Alleotheta (al-le-o-the’-ta): Substitution of one case, gender, mood, number, tense, or person for another. Synonymous with enallage. [Some rhetoricians claim that alleotheta is a] general category that includes antiptosis [(a type of enallage in which one grammatical case is substituted for another)] and all forms of enallage [(the substitution of grammatically different but semantically equivalent constructions)].
We was crazy. I were insane. I was a mumbulator—I lived a desolate lonely life, misspeaking and having to repeat myself three or four times and raising the voulume each time I repeated myself. Mumbulation was not an option. I were born with it—when I was a baby people would say “What?” when I gooed.
So the craziness? Me and my cousin together is crazier than one alone. She is a mumbulator too. It was like we was Jungian twins living out the same archetypes—the King and Queen of Plasma TV. We was obsessed with the stream. It was like our life boood. We took the same medication and ate the same food. We were the same—like two pods in a spaceship or a pair of matching socks with smiling cows on them.
Today we took a double-dose of our medication and we are going to watch every episode of Father Brown—the priest who can pick locks and who solves crimes, usually murders. His big-breasted “house guest” Bunty flirts with him while his housekeeper Mrs.

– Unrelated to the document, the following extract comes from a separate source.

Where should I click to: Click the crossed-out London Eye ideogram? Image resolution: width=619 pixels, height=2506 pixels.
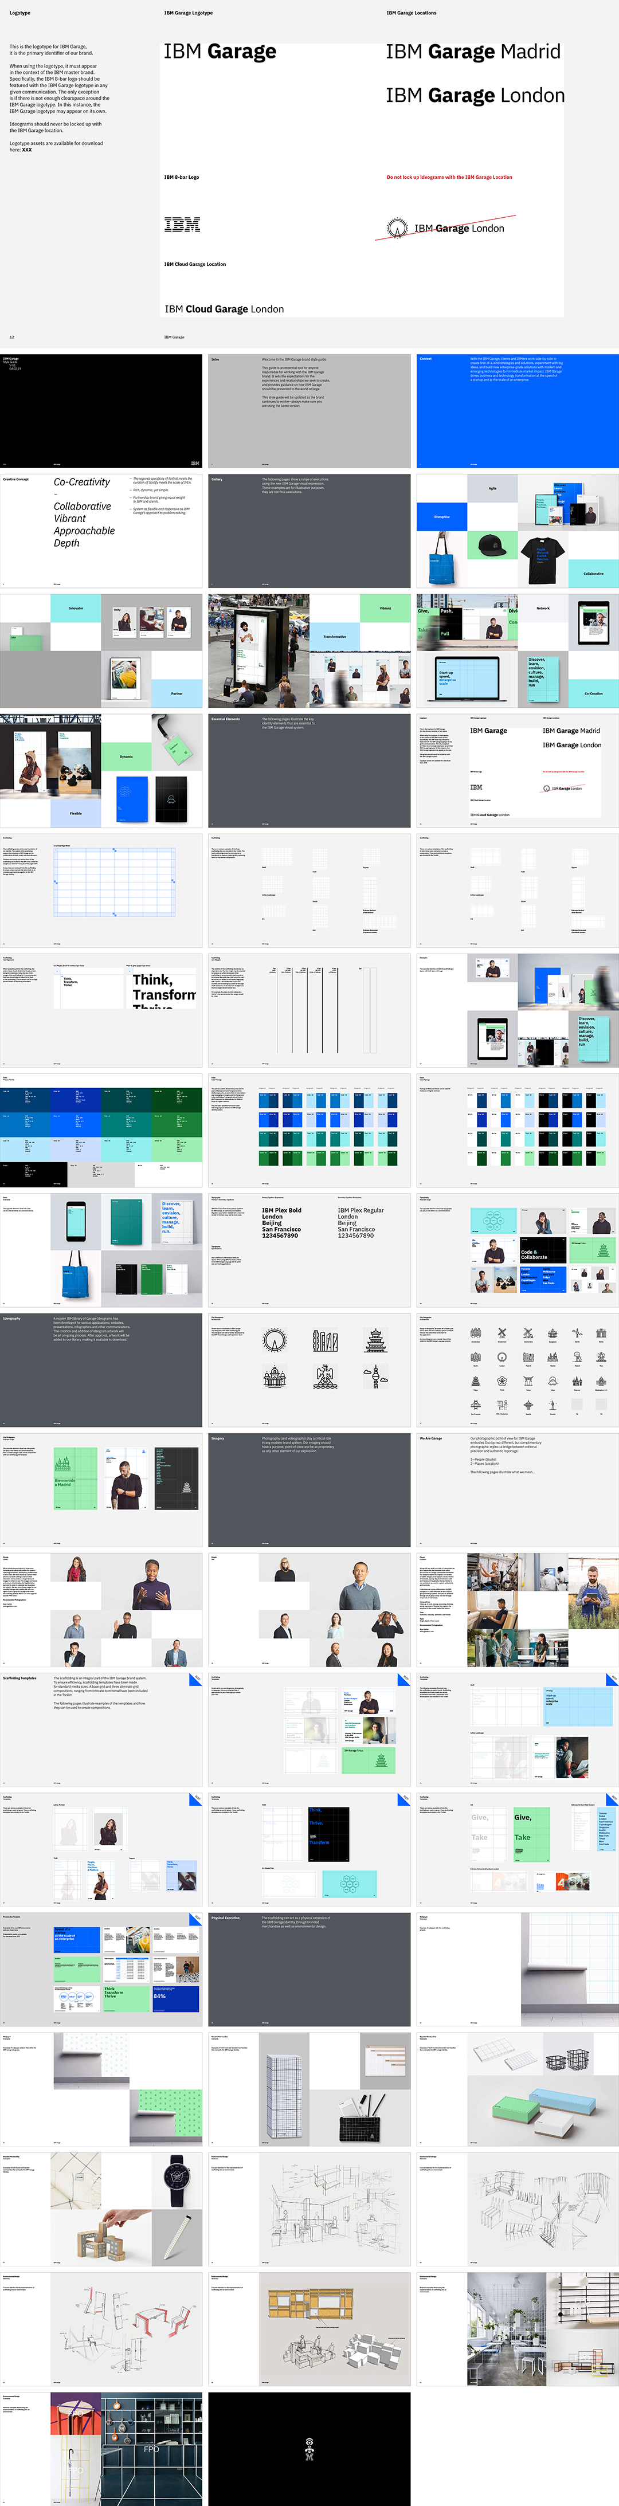pyautogui.click(x=395, y=229)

McCarthy prepares him exotic mixed drinks with names like “Bishop’s Waddle,” “Confession Sour,” and “Holy Boom!” He drinks his drink and reads the newspaper waiting to hear of the latest murder.
Me and my cousin looked at each other, smiled, nodded our heads and mumbled “This is going to be good.”
In the episode were were watching, Bunty had run over a drunk with her red Jaguar. He was horribly mutilated and Bunty’s car had gotten a flat tire from the pint bottle of whiskey the drunk was holding in his hand.
Since the drunk was found in the middle of a busy road, Father Brown surmised he was already dead when Bunty ran over him. There was a sniveling Lord that lived in a nearby manor house. Father Brown ascertained that the drunk in the road was the sniveling Lord’s father. In the meantime, he looked at the drunk’s watch and discovered it had stopped due to being knocked to the pavement one hour before Bunty ran him over.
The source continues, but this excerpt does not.